Dominique de Roux était né à droite, dans une famille maurrassienne (un arrière-grand-père, avocat emblématique de L’Action française), d'une aristocratie qui répugnait viscéralement aux compromis politiciens de la bourgeoisie d'opportunité et qui s'encombrait d'enfantillages honorables. Né vieux d'une certaine manière; mais, au terme d'incessantes métamorphoses qui conjurèrent un désespoir bernanosien et la hantise de l'irrémédiable d'un grand cardiaque, mort jeune, au-delà d'une Action française enlisée dans un dogmatisme passéiste, à l’avant-garde chimérique de l’avenir. Homme de reconquête et de renaissance, rebelle absolu prenant tous les risques, y compris celui de se compromettre en scandalisant les prudents et les imbéciles, jamais là où la routine et les bien-pensants s’attendaient à le trouver; anti-gaulliste au temps où le gaullisme des usufruitiers se confondait avec la bassesse réaliste d’une roture frileuse, gaulliste éperdu et oraculaire en réinventant un gaullisme proche de son origine aventureuse, instrument révolutionnaire d’une subversion universelle, peut-être dans le souvenir de Maurras de Kiel et Tanger. L'itinéraire qui le mena de la clandestinité de l'Algérie française au maquis angolais de Jonas Savimbi semblait labyrinthique alors qu'il traçait la ligne droite de la rectitude essentielle, épousait l'élan d'une recherche intrépide du royaume des chouans et des canuts, commando du peuple rimbaldien.

Jean-Luc Barré ne cède pas à la tentation de se focaliser prioritairement sur le personnage hors normes.

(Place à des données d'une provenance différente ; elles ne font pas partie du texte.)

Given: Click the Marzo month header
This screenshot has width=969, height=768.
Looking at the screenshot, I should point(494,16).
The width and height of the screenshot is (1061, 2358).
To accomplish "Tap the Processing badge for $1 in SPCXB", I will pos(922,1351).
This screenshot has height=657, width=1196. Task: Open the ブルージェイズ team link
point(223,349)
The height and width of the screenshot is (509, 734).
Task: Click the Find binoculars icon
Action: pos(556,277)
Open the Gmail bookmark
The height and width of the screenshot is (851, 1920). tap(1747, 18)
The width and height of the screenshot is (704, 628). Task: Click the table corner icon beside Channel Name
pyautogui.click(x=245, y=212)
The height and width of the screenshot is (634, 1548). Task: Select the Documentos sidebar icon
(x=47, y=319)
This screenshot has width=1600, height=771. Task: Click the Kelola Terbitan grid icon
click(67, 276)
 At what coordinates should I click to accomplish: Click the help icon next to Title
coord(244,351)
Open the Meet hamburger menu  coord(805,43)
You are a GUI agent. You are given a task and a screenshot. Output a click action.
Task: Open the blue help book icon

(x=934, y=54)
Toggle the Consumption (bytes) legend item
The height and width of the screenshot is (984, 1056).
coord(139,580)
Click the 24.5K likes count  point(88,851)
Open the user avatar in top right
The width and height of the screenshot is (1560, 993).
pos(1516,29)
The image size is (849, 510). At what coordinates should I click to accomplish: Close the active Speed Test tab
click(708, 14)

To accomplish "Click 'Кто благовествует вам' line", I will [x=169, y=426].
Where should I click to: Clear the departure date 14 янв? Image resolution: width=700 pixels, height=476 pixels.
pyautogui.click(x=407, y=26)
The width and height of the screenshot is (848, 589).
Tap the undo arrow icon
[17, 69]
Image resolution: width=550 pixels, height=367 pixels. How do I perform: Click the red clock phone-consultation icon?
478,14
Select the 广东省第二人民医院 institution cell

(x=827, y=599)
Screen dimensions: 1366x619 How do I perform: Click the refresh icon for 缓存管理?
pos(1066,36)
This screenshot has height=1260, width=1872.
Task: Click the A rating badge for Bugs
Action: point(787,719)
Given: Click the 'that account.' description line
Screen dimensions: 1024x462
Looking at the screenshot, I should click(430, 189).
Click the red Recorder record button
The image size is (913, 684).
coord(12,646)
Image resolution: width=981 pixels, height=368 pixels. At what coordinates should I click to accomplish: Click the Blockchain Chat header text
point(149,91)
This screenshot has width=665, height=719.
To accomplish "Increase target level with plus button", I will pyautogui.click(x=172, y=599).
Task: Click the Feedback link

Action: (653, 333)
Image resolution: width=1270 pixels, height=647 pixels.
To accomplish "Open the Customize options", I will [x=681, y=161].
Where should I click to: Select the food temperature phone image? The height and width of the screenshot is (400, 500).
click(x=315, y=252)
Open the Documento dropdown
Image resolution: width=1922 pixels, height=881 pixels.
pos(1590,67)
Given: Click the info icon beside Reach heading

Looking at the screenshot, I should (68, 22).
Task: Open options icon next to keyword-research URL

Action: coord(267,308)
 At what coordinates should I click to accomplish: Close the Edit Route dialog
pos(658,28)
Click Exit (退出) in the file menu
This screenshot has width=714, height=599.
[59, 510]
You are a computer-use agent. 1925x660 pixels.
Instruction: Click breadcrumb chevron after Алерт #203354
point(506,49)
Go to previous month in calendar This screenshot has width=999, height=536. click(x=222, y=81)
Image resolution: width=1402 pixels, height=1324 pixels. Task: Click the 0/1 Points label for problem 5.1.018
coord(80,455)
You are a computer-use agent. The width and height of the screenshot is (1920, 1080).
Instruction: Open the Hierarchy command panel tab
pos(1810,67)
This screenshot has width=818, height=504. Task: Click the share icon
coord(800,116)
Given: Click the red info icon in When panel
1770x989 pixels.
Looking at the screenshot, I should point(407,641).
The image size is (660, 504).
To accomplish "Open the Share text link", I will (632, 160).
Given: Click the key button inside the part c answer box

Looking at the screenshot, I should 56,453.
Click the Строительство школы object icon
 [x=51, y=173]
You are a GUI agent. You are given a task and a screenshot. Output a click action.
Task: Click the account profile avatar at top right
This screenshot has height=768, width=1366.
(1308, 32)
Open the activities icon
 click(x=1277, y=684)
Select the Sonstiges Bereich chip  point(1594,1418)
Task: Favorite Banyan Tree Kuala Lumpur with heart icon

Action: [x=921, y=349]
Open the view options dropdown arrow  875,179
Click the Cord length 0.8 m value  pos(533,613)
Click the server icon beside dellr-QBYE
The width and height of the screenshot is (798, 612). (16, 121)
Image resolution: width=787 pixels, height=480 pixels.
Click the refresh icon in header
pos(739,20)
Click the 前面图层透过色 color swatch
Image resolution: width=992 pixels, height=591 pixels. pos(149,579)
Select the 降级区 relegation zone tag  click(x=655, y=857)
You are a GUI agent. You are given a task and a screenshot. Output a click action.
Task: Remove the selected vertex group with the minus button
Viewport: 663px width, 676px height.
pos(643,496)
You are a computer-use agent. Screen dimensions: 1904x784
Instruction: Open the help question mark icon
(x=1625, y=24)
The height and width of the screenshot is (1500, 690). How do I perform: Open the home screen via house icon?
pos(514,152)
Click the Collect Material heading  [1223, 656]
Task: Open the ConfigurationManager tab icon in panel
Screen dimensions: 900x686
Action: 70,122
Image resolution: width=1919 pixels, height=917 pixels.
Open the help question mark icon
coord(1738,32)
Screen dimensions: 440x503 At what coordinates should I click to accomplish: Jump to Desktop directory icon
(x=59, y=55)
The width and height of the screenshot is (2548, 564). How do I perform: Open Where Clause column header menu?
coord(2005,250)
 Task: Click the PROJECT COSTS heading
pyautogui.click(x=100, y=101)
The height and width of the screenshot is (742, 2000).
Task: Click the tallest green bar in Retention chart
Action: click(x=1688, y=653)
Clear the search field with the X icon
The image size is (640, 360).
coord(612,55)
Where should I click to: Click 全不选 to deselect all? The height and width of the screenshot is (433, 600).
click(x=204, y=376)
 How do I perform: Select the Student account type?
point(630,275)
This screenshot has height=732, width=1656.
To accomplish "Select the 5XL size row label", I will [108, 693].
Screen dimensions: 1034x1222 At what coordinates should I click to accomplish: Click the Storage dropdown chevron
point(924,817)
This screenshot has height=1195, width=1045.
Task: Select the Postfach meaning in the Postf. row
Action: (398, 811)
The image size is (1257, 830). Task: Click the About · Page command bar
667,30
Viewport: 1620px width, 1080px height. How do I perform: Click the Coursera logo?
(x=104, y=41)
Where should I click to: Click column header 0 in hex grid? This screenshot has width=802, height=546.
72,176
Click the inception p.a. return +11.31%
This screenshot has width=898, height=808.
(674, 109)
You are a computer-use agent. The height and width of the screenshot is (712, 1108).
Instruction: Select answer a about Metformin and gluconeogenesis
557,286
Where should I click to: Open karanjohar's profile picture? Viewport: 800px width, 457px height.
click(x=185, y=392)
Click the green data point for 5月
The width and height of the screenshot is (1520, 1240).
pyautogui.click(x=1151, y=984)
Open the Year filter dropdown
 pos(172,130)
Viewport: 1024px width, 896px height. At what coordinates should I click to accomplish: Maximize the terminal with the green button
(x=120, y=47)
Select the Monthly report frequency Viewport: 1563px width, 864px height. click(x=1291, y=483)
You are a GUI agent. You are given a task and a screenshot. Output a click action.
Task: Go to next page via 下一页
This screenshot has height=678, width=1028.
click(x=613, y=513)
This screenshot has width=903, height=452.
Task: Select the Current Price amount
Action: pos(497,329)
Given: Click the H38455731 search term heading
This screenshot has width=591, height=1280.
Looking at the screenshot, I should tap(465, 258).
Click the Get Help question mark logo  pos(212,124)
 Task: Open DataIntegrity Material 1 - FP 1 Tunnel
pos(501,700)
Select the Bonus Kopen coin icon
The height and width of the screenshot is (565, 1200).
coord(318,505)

Il comprend que l'écrivain compte davantage, que tout découle de son instinct et de sa manière, que le style de son art convulsif – tout en spasmes et en fulgurances – et le style de sa vie insurgée ne font qu'un. Sous la protection tutélaire d'un ancêtre au cœur pur (le Père Irénée revêtu de la robe de bure du moine cistercien), habité par l’énergie vitale d’un activisme intempestif, un imaginaire épique et la volonté de puissance d’une littérature en quête d’une tradition renouvelée, Dominique de Roux était l’archétype de l’écrivain éditeur, le contraire de l’éditeur écrivain. Son slogan: contre les exercices de laboratoire et les pirouettes des muscadins; pour la réhabilitation littéraire de maudits comme Céline et Ezra Pound.

Voilà ce que cette biographie répète à chaque page, avec une intensité qui brûle le regard (notamment, un journal encore inédit, et une somptueuse correspondance privée avec sa femme Jacqueline et Robert Vallery-Radot, sans compter les lettres d'exil): qu'un auteur de premier plan, tendre dans la complexité, sauvage dans ses polémiques d'incitation créatrice (cf.L’Ouverture de la chasse, réédité avec une préface substantielle de Jean-Luc Moreau) s'affirme, au-delà même d'une lisibilité immédiate, et sous les facettes de sa diversité fascinante, le sourcier de l'intimité souveraine et le fabulateur d'une mythologie romanesque. Ainsi, la combinaison d'une nature sensible de condottiere et d'une culture éditoriale de fondateur d'empire provoque la chance de l'improbable et l’étincelle de la grâce virile.

Que ceux qui le méconnurent et le calomnièrent se le tiennent pour dit: Dominique de Roux, par l'intermédiaire de Jean-Luc Barré, vient de s'assurer une survie durable.

Pol VANDROMME

- Jean-Luc Barré, Dominique de Roux, le provocateur (1935-1977), Éd. Fayard, 656 pages.
- Dominique de Roux, L’Ouverture de la chasse, Éd. Le Rocher, 206 pages.
- Lire aussi le dossier consacré par Jean-Luc Moreau à Dominique de Roux dans la collection "Les Dossiers H", éd. L’Âge d’Homme, 1997, 522 pages, et le dossier établi par Pascal Sigoda, "Dominique de Roux / Louis-Ferdinand Céline", Éd. Au Signe de la Licorne, 1997, 56 pages.
- Sur L’Herne et Céline, voir aussi M. Laudelout, " Christian Dedet et L’Herne" (Le Bulletin célinien, n° 251, pp. 8-11) & "Guillaume de Roux nous écrit" (Le Bulletin célinien, n° 253, pp. 21-22).